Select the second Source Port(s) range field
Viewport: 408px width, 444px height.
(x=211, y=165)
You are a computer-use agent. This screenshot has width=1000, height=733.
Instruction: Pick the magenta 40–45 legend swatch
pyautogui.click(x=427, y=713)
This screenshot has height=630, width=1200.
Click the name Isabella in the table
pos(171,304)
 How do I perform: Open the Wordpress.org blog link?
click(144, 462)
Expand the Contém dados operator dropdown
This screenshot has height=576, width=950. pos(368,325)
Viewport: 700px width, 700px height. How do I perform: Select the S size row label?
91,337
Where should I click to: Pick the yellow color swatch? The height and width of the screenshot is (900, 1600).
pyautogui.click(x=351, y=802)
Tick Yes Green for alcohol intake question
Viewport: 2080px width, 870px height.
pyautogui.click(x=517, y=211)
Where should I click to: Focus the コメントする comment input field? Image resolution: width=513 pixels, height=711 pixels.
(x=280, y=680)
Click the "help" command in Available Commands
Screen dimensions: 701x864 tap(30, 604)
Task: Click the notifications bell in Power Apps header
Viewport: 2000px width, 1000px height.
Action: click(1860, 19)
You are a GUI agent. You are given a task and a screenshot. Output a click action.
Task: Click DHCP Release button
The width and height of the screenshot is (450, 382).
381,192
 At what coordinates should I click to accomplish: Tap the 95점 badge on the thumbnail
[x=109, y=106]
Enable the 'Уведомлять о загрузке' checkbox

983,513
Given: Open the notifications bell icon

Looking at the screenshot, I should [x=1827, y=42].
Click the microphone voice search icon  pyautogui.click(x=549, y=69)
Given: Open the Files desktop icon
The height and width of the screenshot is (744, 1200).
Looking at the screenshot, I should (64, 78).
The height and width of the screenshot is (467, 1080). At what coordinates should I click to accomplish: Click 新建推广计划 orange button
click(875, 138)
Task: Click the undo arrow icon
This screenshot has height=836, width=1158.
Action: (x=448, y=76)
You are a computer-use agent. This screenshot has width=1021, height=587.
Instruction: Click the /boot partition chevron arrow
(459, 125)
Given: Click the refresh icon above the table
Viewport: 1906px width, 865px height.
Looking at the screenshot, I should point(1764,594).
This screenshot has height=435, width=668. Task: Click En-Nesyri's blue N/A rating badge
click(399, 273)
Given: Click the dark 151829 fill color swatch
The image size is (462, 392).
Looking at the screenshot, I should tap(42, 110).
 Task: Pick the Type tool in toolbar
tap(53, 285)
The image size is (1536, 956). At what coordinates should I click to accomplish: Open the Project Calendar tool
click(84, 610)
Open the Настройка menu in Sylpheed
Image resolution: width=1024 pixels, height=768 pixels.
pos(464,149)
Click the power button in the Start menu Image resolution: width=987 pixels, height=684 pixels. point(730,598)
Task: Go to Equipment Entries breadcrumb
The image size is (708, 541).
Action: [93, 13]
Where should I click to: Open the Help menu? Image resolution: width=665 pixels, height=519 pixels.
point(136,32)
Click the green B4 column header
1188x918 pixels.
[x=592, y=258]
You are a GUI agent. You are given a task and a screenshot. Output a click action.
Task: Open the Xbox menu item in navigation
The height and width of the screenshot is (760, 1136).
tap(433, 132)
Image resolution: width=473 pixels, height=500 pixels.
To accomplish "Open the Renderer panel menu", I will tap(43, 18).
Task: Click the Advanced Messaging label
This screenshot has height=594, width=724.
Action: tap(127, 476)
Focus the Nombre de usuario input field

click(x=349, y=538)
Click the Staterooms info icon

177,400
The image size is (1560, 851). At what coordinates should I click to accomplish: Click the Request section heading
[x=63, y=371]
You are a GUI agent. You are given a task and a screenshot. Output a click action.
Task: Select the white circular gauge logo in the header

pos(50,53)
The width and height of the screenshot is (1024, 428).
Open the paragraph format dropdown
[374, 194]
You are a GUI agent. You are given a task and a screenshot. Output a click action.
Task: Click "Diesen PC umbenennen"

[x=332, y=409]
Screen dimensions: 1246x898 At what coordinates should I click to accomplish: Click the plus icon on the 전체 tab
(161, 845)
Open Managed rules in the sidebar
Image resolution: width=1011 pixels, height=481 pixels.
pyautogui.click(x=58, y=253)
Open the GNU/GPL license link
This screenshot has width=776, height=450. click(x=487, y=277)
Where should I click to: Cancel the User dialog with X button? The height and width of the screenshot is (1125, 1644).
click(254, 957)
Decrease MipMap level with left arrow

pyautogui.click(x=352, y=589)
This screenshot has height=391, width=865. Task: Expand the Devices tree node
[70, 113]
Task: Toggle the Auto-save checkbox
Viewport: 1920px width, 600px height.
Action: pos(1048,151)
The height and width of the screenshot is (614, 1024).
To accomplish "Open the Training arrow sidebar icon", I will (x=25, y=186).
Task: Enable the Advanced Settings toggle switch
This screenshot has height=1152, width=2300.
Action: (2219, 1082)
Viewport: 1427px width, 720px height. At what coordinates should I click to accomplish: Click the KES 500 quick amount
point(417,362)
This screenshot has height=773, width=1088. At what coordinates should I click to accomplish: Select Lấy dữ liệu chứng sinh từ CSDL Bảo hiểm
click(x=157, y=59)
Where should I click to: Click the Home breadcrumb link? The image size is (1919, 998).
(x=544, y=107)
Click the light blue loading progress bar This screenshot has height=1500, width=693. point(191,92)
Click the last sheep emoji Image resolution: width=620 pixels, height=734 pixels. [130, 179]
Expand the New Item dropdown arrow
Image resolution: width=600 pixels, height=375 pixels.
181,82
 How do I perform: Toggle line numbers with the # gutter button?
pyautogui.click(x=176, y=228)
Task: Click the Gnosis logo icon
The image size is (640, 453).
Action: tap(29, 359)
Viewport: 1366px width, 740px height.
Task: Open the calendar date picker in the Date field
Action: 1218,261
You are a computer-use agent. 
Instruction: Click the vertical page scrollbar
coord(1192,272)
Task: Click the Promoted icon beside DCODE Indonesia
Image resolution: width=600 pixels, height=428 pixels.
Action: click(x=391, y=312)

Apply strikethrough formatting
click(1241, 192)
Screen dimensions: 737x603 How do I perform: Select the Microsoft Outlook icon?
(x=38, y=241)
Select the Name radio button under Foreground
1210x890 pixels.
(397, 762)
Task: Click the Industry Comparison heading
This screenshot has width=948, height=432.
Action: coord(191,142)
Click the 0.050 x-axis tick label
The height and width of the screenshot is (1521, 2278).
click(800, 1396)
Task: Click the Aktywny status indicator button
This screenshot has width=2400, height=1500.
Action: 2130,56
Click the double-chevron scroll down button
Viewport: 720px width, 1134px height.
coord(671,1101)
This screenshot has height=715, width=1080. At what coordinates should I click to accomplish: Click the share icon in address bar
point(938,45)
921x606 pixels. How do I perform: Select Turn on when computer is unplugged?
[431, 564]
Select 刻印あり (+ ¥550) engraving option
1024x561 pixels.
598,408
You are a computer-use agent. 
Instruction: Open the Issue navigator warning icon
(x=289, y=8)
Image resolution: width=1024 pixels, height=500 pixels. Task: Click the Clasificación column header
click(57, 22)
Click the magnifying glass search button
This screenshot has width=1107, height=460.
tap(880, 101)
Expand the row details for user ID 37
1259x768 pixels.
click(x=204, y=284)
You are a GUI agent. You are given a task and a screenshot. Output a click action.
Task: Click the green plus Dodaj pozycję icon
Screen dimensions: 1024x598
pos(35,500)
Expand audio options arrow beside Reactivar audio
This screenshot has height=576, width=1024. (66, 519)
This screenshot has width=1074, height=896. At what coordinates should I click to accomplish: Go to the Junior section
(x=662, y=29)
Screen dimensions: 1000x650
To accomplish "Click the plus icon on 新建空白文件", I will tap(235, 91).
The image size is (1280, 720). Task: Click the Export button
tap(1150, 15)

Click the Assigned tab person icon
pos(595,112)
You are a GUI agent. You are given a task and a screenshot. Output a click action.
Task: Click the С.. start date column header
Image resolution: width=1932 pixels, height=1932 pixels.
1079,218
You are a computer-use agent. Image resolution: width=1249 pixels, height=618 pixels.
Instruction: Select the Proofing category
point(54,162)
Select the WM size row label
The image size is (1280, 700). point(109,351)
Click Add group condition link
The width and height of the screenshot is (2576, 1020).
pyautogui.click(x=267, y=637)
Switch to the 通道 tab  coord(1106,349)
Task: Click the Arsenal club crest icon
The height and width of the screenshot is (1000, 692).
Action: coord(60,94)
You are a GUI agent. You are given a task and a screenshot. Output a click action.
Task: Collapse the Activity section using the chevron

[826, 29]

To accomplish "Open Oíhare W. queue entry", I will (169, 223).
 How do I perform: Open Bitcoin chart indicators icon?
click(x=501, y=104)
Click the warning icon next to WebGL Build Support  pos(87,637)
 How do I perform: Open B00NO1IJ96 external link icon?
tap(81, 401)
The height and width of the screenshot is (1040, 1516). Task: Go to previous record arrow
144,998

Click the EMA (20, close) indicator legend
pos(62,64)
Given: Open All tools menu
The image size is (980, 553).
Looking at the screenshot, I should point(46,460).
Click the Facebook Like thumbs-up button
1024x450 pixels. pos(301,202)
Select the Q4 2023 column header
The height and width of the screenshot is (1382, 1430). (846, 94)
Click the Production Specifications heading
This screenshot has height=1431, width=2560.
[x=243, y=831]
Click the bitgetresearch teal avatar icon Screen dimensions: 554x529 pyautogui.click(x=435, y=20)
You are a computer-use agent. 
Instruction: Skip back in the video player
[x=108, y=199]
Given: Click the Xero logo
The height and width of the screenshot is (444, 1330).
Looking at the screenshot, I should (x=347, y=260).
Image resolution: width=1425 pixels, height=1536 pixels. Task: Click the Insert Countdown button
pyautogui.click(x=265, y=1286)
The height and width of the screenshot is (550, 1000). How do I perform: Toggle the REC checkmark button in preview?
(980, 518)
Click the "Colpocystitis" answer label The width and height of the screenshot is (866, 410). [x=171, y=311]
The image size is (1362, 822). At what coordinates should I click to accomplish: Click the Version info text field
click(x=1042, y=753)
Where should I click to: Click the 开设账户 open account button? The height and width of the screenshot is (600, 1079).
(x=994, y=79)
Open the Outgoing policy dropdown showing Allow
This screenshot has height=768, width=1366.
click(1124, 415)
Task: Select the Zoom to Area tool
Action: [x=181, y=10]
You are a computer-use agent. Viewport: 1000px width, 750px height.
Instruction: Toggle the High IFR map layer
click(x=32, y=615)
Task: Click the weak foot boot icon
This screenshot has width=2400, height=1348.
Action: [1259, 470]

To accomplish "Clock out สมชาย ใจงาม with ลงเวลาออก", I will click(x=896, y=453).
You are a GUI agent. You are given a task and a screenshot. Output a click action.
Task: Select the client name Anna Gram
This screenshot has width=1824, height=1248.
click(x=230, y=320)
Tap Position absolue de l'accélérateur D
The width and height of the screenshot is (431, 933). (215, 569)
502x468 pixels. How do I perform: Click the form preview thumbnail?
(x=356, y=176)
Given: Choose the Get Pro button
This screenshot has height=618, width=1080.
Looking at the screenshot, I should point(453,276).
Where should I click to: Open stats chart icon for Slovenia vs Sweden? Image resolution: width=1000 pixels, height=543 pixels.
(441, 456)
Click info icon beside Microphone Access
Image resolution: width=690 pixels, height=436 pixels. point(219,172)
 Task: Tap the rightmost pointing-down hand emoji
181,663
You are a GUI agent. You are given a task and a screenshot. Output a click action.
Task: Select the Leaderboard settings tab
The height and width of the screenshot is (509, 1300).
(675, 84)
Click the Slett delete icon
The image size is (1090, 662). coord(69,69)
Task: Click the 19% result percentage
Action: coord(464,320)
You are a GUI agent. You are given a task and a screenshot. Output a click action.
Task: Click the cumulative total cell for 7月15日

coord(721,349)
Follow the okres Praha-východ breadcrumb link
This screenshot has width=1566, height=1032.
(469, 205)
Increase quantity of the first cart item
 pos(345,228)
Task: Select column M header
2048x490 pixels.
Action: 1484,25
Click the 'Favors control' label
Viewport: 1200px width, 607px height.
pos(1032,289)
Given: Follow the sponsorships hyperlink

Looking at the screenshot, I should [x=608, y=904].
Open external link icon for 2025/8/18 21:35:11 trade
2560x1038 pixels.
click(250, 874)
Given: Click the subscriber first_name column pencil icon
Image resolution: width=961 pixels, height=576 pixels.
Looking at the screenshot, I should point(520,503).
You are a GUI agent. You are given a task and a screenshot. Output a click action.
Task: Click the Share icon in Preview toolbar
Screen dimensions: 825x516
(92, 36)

§ Work to complete: Go through the listing above and copy each line in which the string "Advanced" is found.

§ Answer space:
Task: Click the Advanced Messaging label
Task: Enable the Advanced Settings toggle switch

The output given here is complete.